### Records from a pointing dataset
■ ■ ■ ■

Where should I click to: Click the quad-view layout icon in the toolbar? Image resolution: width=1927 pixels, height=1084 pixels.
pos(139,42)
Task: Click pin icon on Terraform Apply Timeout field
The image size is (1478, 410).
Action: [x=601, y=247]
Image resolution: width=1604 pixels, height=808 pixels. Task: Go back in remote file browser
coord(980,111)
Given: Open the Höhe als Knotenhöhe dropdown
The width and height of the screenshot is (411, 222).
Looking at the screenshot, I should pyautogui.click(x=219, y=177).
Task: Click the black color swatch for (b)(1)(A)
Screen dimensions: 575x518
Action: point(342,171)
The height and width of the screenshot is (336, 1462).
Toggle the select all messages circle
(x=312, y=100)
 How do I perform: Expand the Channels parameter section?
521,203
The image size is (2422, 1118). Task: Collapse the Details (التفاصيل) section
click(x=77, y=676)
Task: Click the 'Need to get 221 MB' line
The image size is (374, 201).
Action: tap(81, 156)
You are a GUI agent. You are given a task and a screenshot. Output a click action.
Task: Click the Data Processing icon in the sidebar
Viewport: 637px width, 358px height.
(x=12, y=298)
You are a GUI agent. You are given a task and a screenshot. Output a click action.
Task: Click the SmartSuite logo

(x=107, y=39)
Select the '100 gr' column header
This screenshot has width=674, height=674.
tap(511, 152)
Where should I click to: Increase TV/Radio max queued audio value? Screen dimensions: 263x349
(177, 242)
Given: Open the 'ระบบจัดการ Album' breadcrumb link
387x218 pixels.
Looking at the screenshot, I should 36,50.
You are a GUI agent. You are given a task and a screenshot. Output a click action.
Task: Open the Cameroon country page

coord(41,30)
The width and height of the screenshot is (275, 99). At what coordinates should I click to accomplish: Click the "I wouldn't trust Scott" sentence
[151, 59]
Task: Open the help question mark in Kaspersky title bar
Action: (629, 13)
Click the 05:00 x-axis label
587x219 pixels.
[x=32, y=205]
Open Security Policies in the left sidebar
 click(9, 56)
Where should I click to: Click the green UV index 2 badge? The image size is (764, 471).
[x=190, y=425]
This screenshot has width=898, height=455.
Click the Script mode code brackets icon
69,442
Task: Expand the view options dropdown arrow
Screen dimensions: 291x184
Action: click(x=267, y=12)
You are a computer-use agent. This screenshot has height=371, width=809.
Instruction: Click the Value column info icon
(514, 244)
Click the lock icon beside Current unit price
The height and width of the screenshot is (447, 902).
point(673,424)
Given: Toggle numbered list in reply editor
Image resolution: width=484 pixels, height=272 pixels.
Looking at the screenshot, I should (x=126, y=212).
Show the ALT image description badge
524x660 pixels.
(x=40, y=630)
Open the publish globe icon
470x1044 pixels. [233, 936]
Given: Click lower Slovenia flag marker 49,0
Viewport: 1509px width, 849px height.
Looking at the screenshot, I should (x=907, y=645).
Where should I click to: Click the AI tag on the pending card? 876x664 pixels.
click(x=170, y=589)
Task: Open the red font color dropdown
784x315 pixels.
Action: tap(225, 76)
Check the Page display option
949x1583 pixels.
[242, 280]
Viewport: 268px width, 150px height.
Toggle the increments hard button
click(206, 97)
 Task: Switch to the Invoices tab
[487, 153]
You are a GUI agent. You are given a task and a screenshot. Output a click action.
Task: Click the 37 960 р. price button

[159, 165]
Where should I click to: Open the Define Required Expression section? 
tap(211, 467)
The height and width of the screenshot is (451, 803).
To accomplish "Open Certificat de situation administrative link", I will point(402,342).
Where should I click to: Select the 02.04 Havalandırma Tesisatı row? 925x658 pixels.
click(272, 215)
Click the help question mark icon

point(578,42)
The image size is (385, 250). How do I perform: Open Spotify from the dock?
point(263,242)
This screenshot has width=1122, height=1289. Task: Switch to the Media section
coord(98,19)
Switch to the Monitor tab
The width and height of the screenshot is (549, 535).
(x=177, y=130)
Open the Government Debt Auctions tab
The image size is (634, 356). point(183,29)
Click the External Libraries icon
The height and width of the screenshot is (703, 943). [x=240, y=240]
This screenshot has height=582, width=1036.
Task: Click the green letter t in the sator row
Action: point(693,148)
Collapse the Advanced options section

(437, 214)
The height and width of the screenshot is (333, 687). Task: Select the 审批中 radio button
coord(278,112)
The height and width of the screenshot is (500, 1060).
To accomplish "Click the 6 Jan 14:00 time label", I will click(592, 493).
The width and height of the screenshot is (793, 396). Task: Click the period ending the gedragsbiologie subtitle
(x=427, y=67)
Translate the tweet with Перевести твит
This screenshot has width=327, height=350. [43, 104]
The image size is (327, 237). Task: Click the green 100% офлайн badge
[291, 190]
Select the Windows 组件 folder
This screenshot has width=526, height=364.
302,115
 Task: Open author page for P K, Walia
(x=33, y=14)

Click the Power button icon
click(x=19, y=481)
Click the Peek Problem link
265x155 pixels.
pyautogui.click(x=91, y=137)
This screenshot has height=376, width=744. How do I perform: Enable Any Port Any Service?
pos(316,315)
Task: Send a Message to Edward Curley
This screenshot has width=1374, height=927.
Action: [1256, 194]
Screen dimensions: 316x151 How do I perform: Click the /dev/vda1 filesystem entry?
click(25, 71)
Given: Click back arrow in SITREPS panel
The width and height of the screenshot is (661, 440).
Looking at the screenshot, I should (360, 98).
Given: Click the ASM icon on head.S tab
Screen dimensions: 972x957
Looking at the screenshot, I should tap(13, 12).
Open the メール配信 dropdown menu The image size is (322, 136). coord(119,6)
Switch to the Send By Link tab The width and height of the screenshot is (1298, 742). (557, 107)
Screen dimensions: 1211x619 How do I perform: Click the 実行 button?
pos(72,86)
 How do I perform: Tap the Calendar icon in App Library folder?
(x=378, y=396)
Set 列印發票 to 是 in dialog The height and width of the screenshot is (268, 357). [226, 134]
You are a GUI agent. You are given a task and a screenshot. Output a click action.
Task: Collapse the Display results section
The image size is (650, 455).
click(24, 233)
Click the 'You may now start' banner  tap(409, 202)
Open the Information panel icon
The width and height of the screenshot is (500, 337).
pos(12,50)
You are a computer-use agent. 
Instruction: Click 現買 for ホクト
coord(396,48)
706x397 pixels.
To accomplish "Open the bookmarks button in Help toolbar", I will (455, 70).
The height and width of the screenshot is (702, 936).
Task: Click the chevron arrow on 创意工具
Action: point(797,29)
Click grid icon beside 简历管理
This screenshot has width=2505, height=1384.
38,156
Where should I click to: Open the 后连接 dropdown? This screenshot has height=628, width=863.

■ ■ ■ ■

### TASK
Copy all of the lines in the data above word for word, without changing anything.

### WRITTEN RESPONSE
Where should I click to: Click the quad-view layout icon in the toolbar? Image resolution: width=1927 pixels, height=1084 pixels.
pos(139,42)
Task: Click pin icon on Terraform Apply Timeout field
The image size is (1478, 410).
Action: [x=601, y=247]
Image resolution: width=1604 pixels, height=808 pixels. Task: Go back in remote file browser
coord(980,111)
Given: Open the Höhe als Knotenhöhe dropdown
The width and height of the screenshot is (411, 222).
Looking at the screenshot, I should pyautogui.click(x=219, y=177).
Task: Click the black color swatch for (b)(1)(A)
Screen dimensions: 575x518
Action: point(342,171)
The height and width of the screenshot is (336, 1462).
Toggle the select all messages circle
(x=312, y=100)
 How do I perform: Expand the Channels parameter section?
521,203
The image size is (2422, 1118). Task: Collapse the Details (التفاصيل) section
click(x=77, y=676)
Task: Click the 'Need to get 221 MB' line
The image size is (374, 201).
Action: tap(81, 156)
You are a GUI agent. You are given a task and a screenshot. Output a click action.
Task: Click the Data Processing icon in the sidebar
Viewport: 637px width, 358px height.
(x=12, y=298)
You are a GUI agent. You are given a task and a screenshot. Output a click action.
Task: Click the SmartSuite logo

(x=107, y=39)
Select the '100 gr' column header
This screenshot has width=674, height=674.
tap(511, 152)
Where should I click to: Increase TV/Radio max queued audio value? Screen dimensions: 263x349
(177, 242)
Given: Open the 'ระบบจัดการ Album' breadcrumb link
387x218 pixels.
Looking at the screenshot, I should 36,50.
You are a GUI agent. You are given a task and a screenshot. Output a click action.
Task: Open the Cameroon country page

coord(41,30)
The width and height of the screenshot is (275, 99). At what coordinates should I click to accomplish: Click the "I wouldn't trust Scott" sentence
[151, 59]
Task: Open the help question mark in Kaspersky title bar
Action: (629, 13)
Click the 05:00 x-axis label
587x219 pixels.
[x=32, y=205]
Open Security Policies in the left sidebar
 click(9, 56)
Where should I click to: Click the green UV index 2 badge? The image size is (764, 471).
[x=190, y=425]
This screenshot has width=898, height=455.
Click the Script mode code brackets icon
69,442
Task: Expand the view options dropdown arrow
Screen dimensions: 291x184
Action: click(x=267, y=12)
You are a computer-use agent. This screenshot has height=371, width=809.
Instruction: Click the Value column info icon
(514, 244)
Click the lock icon beside Current unit price
The height and width of the screenshot is (447, 902).
point(673,424)
Given: Toggle numbered list in reply editor
Image resolution: width=484 pixels, height=272 pixels.
Looking at the screenshot, I should (x=126, y=212).
Show the ALT image description badge
524x660 pixels.
(x=40, y=630)
Open the publish globe icon
470x1044 pixels. [233, 936]
Given: Click lower Slovenia flag marker 49,0
Viewport: 1509px width, 849px height.
Looking at the screenshot, I should (x=907, y=645).
Where should I click to: Click the AI tag on the pending card? 876x664 pixels.
click(x=170, y=589)
Task: Open the red font color dropdown
784x315 pixels.
Action: tap(225, 76)
Check the Page display option
949x1583 pixels.
[242, 280]
Viewport: 268px width, 150px height.
Toggle the increments hard button
click(206, 97)
 Task: Switch to the Invoices tab
[487, 153]
You are a GUI agent. You are given a task and a screenshot. Output a click action.
Task: Click the 37 960 р. price button

[159, 165]
Where should I click to: Open the Define Required Expression section? 
tap(211, 467)
The height and width of the screenshot is (451, 803).
To accomplish "Open Certificat de situation administrative link", I will point(402,342).
Where should I click to: Select the 02.04 Havalandırma Tesisatı row? 925x658 pixels.
click(272, 215)
Click the help question mark icon

point(578,42)
The image size is (385, 250). How do I perform: Open Spotify from the dock?
point(263,242)
This screenshot has width=1122, height=1289. Task: Switch to the Media section
coord(98,19)
Switch to the Monitor tab
The width and height of the screenshot is (549, 535).
(x=177, y=130)
Open the Government Debt Auctions tab
The image size is (634, 356). point(183,29)
Click the External Libraries icon
The height and width of the screenshot is (703, 943). [x=240, y=240]
This screenshot has height=582, width=1036.
Task: Click the green letter t in the sator row
Action: point(693,148)
Collapse the Advanced options section

(437, 214)
The height and width of the screenshot is (333, 687). Task: Select the 审批中 radio button
coord(278,112)
The height and width of the screenshot is (500, 1060).
To accomplish "Click the 6 Jan 14:00 time label", I will click(592, 493).
The width and height of the screenshot is (793, 396). Task: Click the period ending the gedragsbiologie subtitle
(x=427, y=67)
Translate the tweet with Перевести твит
This screenshot has width=327, height=350. [43, 104]
The image size is (327, 237). Task: Click the green 100% офлайн badge
[291, 190]
Select the Windows 组件 folder
This screenshot has width=526, height=364.
302,115
 Task: Open author page for P K, Walia
(x=33, y=14)

Click the Power button icon
click(x=19, y=481)
Click the Peek Problem link
265x155 pixels.
pyautogui.click(x=91, y=137)
This screenshot has height=376, width=744. How do I perform: Enable Any Port Any Service?
pos(316,315)
Task: Send a Message to Edward Curley
This screenshot has width=1374, height=927.
Action: [1256, 194]
Screen dimensions: 316x151 How do I perform: Click the /dev/vda1 filesystem entry?
click(25, 71)
Given: Click back arrow in SITREPS panel
The width and height of the screenshot is (661, 440).
Looking at the screenshot, I should (360, 98).
Given: Click the ASM icon on head.S tab
Screen dimensions: 972x957
Looking at the screenshot, I should tap(13, 12).
Open the メール配信 dropdown menu The image size is (322, 136). coord(119,6)
Switch to the Send By Link tab The width and height of the screenshot is (1298, 742). (557, 107)
Screen dimensions: 1211x619 How do I perform: Click the 実行 button?
pos(72,86)
 How do I perform: Tap the Calendar icon in App Library folder?
(x=378, y=396)
Set 列印發票 to 是 in dialog The height and width of the screenshot is (268, 357). [226, 134]
You are a GUI agent. You are given a task and a screenshot. Output a click action.
Task: Collapse the Display results section
The image size is (650, 455).
click(24, 233)
Click the 'You may now start' banner  tap(409, 202)
Open the Information panel icon
The width and height of the screenshot is (500, 337).
pos(12,50)
You are a computer-use agent. 
Instruction: Click 現買 for ホクト
coord(396,48)
706x397 pixels.
To accomplish "Open the bookmarks button in Help toolbar", I will (455, 70).
The height and width of the screenshot is (702, 936).
Task: Click the chevron arrow on 创意工具
Action: point(797,29)
Click grid icon beside 简历管理
This screenshot has width=2505, height=1384.
38,156
Where should I click to: Open the 后连接 dropdown? This screenshot has height=628, width=863.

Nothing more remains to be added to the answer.